I remember going to lots of Bernd and Hilla Becher shows in the past and being confronted, invariably, by row after row of strict black-and-white photography, all about A4 size, all showing battered water towers sought out by the Bechers in the industrial heartlands of Germany. Every photograph was framed identically. Every label noted the place and time. It was like a school project, or a piece of scientific tabulation. Here is one water tower. Here is another water tower. These are water towers. As it happens, this austere German approach yielded quiet pleasures of its own. The minimalism and regularity of the Bechers’ photography gave their work an insistent thoughtfulness. What you did not get, however —and what Struth now supplies in abundance — is visceral impact. Pictorial involvement. Full-colour joy. Encirclement.
These are changes driven by technology, of course. Colour photography on this scale was impossible before now. But with the switch in techniques has come a switch in approach. Although it is a retrospective, going back to 1978, this show has mixed up the different phases of Struth’s career and chosen to present his output in loose arrangements of themes.

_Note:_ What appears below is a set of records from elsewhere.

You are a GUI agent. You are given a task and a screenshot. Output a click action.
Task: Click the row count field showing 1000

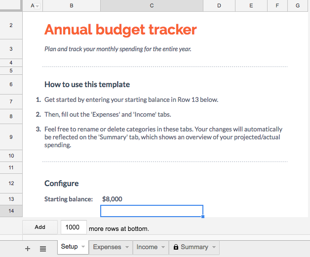coord(73,227)
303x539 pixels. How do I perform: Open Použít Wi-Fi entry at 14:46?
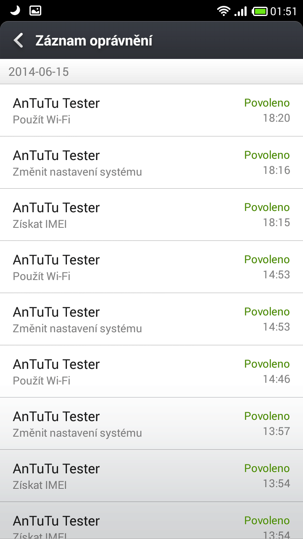click(152, 371)
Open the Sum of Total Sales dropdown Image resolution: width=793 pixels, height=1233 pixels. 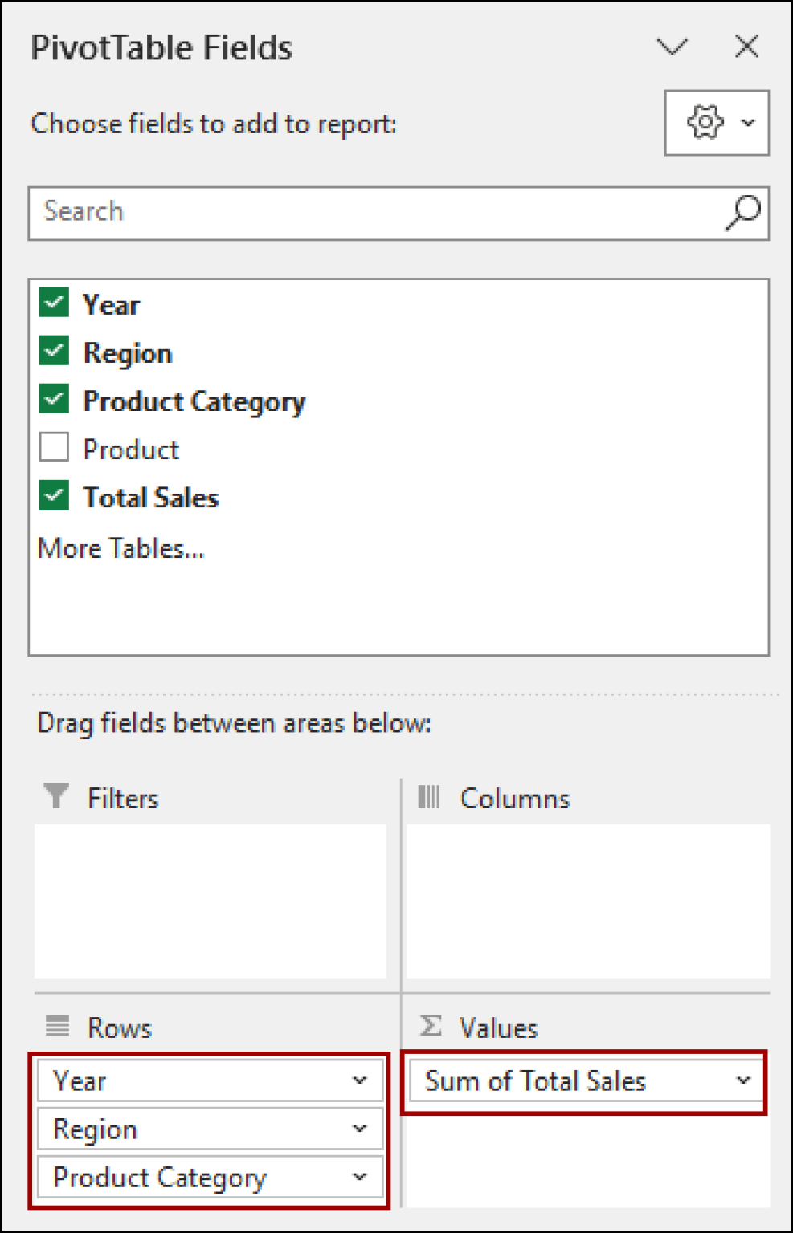[742, 1080]
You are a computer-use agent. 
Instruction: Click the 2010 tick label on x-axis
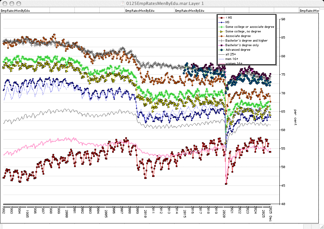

Audience behaviour in an art gallery is one of them. Man-made wonders behaving like natural ones — giant Korean oil rigs looming above you like mountains — is another. A particularly interesting group features single families arranged in clusters like a group portrait by Frans Hals. Then there are the jungle photos, large close-ups of exotic vegetation that feel somehow abstract, as if all the leaves and tangled-up plants before you were trying to mimic the dynamics of a Jackson Pollock painting. In all these cases, photography looks as if it is borrowing the methods of painting. Which is why it is now able to charge painting-sized prices.